Data for the TriClip minimally invasive tricuspid heart valve repair device and Navitor next-generation transcatheter aortic valve implantation (TAVI) system were presented at the annual meeting of the European Association of Percutaneous Cardiovascular Interventions (EuroPCR).
Real-world outcomes from the bRIGHT study, a 30-day evaluation of the TriClip and TriClip G4 transcatheter edge-to-edge repair (TEER) systems, showed that they significantly reduced tricuspid regurgitation (TR) and substantially improved quality of life across a range of anatomically diverse patients, according to a news release.
TriClip had a high implant success rate (98%) with a strong safety profile (99% freedom from major adverse events). The trial showed that 78% of patients achieved New York Heart Association (NYHA) Functional Class I/II (a classification of functional limitations resulting from cardiac disease), an improvement by 57% from a baseline of 21%.
Abbott also reported an 18-point improvement in the Kansas City Cardiomyopathy Questionnaire (KCCQ) score (a self-assessment of social abilities, symptoms and quality of life).
One-year data from a multi-center, international, single-arm study of the Navitor TAVI system with an active sealing cuff to minimize paravalvular leak (PVL) demonstrated improved outcomes in patients with severe, symptomatic aortic stenosis who were at high or extreme surgical risk.
Procedural success rate came in at 97.5%, with a high rate of no/trace PVL (70.2%) and a low rate of mild PVL (28.8%) through one year, which Abbott said demonstrates the effectiveness of the active sealing cuff in mitigating PVL. All-cause mortality was low (4.2%).
Both TriClip and Navitor are approved for investigational use only in the U.S. Abbott Park, Illinois–based Abbott also showcased data for its MitraClip and Amplatzer Amulet systems.
The Expand study showed that MitraClip improved symptoms and quality of life in heart failure patients with mitral regurgitation.
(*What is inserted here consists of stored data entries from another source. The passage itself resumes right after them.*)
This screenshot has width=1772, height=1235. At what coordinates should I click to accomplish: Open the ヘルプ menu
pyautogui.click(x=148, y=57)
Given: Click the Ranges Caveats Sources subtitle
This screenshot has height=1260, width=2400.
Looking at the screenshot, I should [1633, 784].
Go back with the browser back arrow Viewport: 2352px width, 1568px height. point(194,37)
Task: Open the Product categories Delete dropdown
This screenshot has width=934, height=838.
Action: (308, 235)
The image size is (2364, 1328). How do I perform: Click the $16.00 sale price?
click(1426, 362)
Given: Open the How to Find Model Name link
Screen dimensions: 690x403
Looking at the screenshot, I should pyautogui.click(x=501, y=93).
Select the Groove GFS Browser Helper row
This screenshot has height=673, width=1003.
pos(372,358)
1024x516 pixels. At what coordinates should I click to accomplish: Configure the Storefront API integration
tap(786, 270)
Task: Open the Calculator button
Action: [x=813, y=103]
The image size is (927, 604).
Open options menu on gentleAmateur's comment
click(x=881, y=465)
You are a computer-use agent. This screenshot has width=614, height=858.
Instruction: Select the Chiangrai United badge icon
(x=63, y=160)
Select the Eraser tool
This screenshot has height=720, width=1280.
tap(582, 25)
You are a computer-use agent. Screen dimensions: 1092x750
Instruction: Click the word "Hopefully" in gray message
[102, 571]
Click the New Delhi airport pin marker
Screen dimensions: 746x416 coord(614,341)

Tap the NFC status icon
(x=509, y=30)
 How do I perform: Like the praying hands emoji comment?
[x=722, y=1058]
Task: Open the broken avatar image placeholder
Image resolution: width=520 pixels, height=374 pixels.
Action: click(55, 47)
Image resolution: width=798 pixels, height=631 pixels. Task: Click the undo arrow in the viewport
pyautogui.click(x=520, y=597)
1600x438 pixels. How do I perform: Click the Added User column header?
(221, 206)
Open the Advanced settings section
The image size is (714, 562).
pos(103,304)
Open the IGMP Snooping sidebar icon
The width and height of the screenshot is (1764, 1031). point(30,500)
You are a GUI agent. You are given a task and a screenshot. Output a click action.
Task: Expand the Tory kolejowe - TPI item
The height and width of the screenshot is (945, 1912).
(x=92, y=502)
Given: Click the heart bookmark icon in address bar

Although women have higher rates of early complications with left atrial appendage (LAA) closure than men, Abbott said, results from an FDA investigational device exemption (IDE) trial showed that both women and men implanted with the Amplatzer Amulet LAA occluder experienced similar long-term benefits.
“At Abbott, we’re dedicated to delivering innovative technologies to help people with debilitating heart conditions live better lives through better health,” SVP of Abbott’s structural heart business Michael Dale said in the release. “The data presented during this year’s EuroPCR meeting underscore our unwavering commitment to providing structural heart solutions, supported by clinical evidence, that surpass existing standards of care.”